In May 2017, Matthew Chao, assistant professor of economics, published (along with 10 others) an investigation into the association between pharmaceutical policies in teaching hospitals and physician prescribing.

This study, titled “Association Between Academic Medical Center Pharmaceutical Detailing Policies and Physician Prescribing,” gives insight into the relationships between doctors and the pharmaceutical industry. It was published in the Journal of the American Medical Association.

“We were looking at how doctors are or are not potentially influenced by the marketing activities that pharmaceutical companies use in their interactions with doctors,” Chao said.

The authors concluded that there are associations between pharmaceutical representatives’ interactions with physicians and physician prescribing. By looking at data of prescriptions made by academic medical centers that had policies against interactions with certain companies from 2006 to 2012, Chao and the other authors discovered that, in the medical centers with restricted interactions between physicians and a specific pharmaceutical company, marketed drugs prescribed by that company dropped by as much as 1 percent.

The relationship between drug companies and medical professionals has been one of increasing interest within the medical field. Pharmaceutical representatives, or “pharma reps,” are hired to frequently “detail” health offices, hospitals and medical centers. This marketing strategy entails distributing new information on drugs or clinical trials, visiting offices and giving free meals, pens, notebooks and handouts. These handouts present information on new drugs or clinical trials that the company has been working on to medical professionals.

The pharma rep business was at its peak in the early 2000s with around 100,000 hired reps, compared to a total of 800,000 to 900,000 doctors and medical professionals in the United States. According to the New York Times, in 2008, pharmaceutical companies spent $16 billion giving drug samples to doctors and $6 billion in detailing.

Though the industry for detailing and drug sampling has been on the decline, this has not quelled concerns that, through such interactions, drug companies influence what drugs physicians choose to prescribe for their patients.

For this reason, Chao became fascinated with this study as a new member of a research team at Harvard Business School in 2008, which he attended shortly after graduating from Dartmouth with degrees in psychology and economics in 2006. The team was conducting research investigating conflicts of interest between the pharmaceutical industry and physicians.

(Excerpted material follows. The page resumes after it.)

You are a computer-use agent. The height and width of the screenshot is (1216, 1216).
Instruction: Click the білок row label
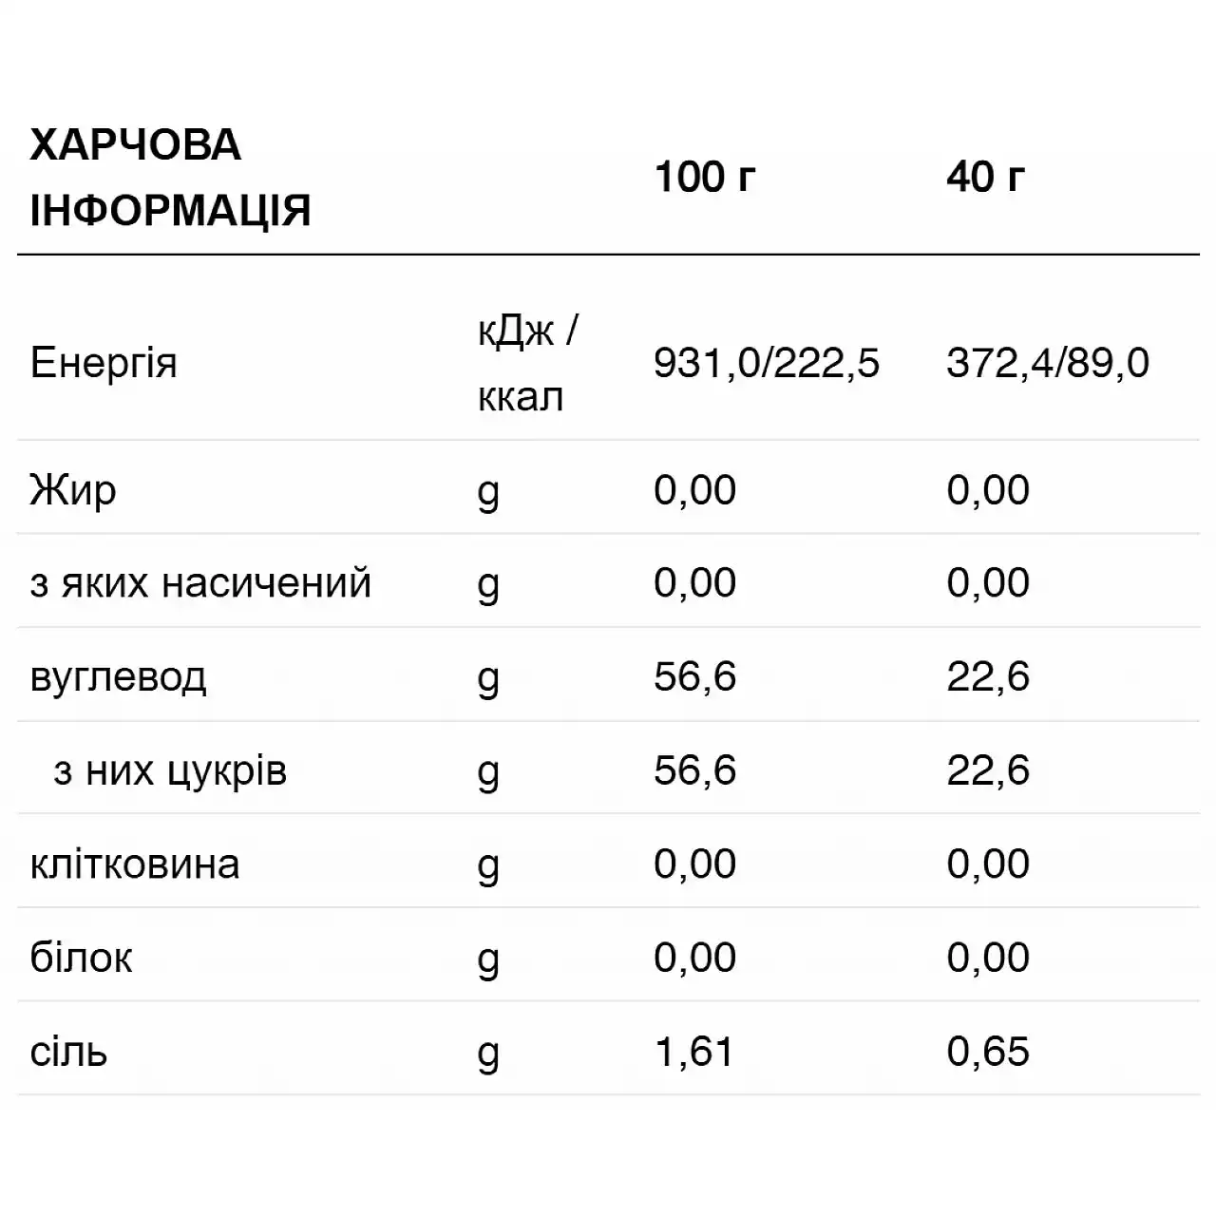coord(81,958)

Chao said that, though the pharmaceutical industry’s impact in physician prescribing may seem to be a purely medical topic at hand, in actuality, it can also be studied through the lenses of economics and psychology.

“All of these are standard economics questions. These are standard decision-making contexts that we, as economists, study,” Chao said. “This [project] is a great application of a lot of the things we’re trying to study about decision-making and the impact that these different types of incentives can make on how we make decisions.”

The study was deliberately submitted into a medical journal instead of an economics journal by the authors so that doctors would have a greater awareness of the potential impacts that their interactions with pharma reps may have on physician prescribing.

In many ways, Chao’s research regarding the pharmaceutical industry speaks to his fascination with both economics and psychology. While both of these areas of study have different methods for research and use of data, they both attempt to answer the same questions – and Chao’s recent work exemplifies this intersection between economics and philosophy.

“We’re trying to understand how people make decisions, and how those decisions aggregate into market behavior and market outcomes,” Chao said. “In this case, doctors are influenced by all of these incentives and, in aggregate, how does that impact the total drugs prescribed? How does that shift what’s actually happening in the market? Psychologists will focus deeply on that individual question … but we are really thinking about the same things in terms of finding out what makes people tick.”

A lifelong appeal to psychology and economics shaped much of Chao’s academic career, including his time at the College, where he has been since 2015. For the time being, he will continue to both teach as an associate professor at the College and conduct research. When he’s not teaching one of his three economics courses, Chao plans to continue conducting research on the impact that health legislation in Massachusetts has had on interactions between pharmaceutical companies and physicians.

“Teaching goes hand-in-hand with trying to become an expert in some aspect of social science,” Chao said. “If you want to do research, you have to teach.”